Apesar de ser um dos lutadores mais promissores da cidade, ele era tímido. Não do tipo que cora com elogios — do tipo que abaixa os olhos e finge não ter ouvido. Que ensaia mentalmente uma frase inteira antes de dizer metade dela.
Na sala, ele sempre sentava no fundo, moletom cinza cobrindo os ombros largos demais para parecerem parte de um estudante comum. Quando alguém se aproximava, ele desviava o olhar, fingia estar concentrado nos próprios cadernos. Mas com você era diferente.
Com você, ele era silêncio confortável. Era o toque rápido no seu braço quando passava por ele.
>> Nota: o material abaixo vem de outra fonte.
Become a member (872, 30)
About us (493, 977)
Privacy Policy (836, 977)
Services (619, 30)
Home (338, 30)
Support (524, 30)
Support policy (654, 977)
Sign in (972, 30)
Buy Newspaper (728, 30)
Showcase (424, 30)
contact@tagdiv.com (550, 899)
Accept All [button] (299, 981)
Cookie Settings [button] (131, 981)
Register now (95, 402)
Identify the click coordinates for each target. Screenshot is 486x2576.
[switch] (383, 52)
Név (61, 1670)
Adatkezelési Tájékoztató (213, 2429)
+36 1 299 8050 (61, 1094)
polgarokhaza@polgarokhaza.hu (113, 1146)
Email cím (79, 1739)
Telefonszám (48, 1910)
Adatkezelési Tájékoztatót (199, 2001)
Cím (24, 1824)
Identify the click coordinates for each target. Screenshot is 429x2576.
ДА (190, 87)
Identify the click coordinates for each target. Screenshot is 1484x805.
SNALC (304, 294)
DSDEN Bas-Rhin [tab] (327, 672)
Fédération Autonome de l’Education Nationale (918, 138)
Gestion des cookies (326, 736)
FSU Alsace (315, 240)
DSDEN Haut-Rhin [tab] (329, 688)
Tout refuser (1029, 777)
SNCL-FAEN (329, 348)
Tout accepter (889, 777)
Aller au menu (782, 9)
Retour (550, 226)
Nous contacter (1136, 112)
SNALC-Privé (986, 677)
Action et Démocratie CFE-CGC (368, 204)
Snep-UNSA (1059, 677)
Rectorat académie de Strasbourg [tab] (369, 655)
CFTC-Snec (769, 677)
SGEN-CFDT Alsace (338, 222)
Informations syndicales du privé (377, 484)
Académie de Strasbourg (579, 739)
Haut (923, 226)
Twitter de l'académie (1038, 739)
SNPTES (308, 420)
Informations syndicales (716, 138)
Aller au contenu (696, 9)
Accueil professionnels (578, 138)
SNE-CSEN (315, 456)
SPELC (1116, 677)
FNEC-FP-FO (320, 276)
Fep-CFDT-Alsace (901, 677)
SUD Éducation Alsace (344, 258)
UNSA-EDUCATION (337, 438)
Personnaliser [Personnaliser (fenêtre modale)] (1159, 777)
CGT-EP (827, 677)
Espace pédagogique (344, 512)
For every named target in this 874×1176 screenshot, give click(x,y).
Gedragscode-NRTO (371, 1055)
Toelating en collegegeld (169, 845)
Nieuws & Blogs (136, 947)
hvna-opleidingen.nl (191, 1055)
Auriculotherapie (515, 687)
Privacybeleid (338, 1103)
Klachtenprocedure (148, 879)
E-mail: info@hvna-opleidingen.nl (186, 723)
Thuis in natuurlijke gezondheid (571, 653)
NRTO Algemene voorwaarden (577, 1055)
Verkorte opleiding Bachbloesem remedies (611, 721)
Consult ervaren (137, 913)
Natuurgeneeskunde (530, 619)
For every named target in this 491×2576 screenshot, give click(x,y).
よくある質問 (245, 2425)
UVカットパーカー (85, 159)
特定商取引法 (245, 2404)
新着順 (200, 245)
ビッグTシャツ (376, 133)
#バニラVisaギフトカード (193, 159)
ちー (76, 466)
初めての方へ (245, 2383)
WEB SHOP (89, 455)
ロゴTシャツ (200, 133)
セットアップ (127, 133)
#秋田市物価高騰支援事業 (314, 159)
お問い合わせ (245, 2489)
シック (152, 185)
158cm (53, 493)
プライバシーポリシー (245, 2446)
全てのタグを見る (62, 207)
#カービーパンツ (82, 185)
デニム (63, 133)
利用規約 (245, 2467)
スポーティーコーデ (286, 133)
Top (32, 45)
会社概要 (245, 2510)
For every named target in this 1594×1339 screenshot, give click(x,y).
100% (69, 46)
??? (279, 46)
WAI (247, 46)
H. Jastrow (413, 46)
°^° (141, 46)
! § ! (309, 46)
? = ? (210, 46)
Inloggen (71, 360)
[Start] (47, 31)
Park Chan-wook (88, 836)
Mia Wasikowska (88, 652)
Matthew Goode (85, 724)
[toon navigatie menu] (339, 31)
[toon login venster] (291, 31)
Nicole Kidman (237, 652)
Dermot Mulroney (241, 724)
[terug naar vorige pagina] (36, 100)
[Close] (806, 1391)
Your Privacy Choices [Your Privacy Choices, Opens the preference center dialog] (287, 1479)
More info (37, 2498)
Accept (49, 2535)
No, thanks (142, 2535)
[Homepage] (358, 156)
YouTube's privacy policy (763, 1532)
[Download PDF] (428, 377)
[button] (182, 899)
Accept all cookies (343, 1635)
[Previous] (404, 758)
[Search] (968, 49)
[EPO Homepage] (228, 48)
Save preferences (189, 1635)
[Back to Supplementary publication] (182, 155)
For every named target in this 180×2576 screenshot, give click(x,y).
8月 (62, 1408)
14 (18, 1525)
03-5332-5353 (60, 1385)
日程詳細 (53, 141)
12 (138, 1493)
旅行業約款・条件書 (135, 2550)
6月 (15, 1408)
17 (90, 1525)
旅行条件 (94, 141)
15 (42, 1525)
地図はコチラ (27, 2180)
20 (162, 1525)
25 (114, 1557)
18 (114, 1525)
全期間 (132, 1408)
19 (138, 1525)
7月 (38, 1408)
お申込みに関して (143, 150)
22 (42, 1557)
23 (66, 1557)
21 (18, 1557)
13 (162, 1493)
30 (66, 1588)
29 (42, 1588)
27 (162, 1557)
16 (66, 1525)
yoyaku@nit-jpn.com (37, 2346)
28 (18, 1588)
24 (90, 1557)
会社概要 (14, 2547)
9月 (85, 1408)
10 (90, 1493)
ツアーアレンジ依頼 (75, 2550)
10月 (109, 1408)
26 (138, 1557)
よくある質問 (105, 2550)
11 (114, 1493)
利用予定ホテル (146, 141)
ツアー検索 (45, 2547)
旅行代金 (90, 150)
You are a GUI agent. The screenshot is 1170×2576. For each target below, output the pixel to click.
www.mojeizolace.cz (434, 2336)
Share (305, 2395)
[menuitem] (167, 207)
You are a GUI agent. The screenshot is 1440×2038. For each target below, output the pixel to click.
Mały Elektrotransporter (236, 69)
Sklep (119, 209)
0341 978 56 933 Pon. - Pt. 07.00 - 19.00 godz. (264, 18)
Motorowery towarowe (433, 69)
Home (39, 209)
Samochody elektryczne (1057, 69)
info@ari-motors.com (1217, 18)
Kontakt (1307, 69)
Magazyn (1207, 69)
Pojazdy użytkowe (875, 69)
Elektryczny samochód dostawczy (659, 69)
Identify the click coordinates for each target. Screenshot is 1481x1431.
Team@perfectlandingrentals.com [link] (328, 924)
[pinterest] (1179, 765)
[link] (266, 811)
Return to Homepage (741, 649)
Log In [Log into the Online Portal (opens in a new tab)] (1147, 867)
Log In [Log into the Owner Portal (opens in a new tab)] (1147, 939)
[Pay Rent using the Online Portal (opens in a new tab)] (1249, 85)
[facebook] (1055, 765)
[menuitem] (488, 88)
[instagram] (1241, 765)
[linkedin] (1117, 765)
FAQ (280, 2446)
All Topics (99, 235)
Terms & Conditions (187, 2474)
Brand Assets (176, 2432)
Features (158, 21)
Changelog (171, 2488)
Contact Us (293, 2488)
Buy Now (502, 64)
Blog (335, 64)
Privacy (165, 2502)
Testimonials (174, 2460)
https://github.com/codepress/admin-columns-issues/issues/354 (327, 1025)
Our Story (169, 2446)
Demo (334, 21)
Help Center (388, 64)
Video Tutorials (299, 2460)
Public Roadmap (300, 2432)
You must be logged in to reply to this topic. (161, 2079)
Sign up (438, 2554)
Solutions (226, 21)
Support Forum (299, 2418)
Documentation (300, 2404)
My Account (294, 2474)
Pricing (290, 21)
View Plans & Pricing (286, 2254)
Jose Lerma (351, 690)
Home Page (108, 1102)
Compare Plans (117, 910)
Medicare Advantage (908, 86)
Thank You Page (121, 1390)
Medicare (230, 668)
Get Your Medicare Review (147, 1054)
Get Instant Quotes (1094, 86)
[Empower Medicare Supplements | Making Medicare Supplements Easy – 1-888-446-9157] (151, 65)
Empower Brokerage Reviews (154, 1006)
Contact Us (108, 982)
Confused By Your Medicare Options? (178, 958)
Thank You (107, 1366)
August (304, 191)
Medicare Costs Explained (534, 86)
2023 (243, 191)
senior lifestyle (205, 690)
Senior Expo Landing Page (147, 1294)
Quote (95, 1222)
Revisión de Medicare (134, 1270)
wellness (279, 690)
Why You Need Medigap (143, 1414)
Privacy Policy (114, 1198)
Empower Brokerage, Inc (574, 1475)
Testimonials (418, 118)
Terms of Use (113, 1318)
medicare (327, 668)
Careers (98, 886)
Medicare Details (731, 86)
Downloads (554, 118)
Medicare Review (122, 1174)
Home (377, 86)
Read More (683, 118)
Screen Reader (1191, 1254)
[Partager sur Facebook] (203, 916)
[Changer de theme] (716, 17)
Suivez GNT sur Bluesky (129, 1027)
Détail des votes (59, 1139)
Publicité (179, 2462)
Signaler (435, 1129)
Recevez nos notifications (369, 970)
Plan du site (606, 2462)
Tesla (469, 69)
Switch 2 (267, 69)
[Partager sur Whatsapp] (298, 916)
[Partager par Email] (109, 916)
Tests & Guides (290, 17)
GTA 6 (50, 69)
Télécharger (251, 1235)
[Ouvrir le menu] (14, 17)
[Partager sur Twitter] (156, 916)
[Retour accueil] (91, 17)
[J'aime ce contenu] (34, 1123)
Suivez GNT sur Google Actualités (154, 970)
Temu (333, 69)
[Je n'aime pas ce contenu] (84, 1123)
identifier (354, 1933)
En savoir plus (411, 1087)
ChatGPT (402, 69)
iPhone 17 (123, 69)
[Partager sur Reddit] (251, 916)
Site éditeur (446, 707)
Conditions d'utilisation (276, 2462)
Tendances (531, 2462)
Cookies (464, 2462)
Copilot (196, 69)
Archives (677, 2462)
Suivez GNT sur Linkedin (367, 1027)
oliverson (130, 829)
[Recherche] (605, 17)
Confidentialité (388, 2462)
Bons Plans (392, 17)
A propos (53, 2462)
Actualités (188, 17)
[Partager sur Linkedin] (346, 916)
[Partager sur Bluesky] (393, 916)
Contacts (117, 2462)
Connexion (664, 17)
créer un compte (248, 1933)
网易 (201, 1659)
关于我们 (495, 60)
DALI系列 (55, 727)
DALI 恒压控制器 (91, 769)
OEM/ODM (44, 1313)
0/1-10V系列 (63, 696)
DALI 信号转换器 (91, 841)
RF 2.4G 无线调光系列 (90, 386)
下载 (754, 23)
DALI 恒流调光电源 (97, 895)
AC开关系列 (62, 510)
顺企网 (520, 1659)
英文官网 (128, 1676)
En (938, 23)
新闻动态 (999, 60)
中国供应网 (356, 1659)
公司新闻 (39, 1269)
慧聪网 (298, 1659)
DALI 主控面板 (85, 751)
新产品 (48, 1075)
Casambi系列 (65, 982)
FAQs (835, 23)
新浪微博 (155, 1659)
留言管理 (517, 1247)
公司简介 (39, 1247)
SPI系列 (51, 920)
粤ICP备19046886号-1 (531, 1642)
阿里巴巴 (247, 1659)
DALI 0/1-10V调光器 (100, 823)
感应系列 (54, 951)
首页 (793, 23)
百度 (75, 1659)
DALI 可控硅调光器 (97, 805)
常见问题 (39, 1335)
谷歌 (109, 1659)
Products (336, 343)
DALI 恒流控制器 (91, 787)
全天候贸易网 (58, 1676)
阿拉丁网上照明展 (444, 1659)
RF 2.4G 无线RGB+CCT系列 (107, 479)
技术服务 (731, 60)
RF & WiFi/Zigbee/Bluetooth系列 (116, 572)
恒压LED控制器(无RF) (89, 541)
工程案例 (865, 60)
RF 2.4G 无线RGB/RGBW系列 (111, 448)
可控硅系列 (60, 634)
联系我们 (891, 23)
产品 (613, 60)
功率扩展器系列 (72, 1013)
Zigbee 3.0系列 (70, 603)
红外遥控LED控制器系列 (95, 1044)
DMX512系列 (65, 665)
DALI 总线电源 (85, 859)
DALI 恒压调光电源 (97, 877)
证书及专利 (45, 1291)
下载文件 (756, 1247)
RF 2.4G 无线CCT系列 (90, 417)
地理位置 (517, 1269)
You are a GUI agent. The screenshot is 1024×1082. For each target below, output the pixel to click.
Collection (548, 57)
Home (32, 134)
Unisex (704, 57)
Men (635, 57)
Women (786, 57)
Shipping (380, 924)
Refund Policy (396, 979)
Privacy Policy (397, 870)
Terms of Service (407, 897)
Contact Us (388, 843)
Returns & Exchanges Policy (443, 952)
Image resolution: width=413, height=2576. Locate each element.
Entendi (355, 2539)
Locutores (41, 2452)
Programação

Era o bilhete tímido escrito na borda da folha: "Você tá bem hoje?"
Naquela manhã, mesmo com os alunos deixando a sala para o intervalo, Kael continuava ali, quieto, sentado no fundo. Você se lamentava mentalmente pelo despertador não ter tocado, e por isso estar chegando atrasada.
Ele não olhou imediatamente, mas você sabia que ele tinha percebido sua presença — Kael sempre percebia.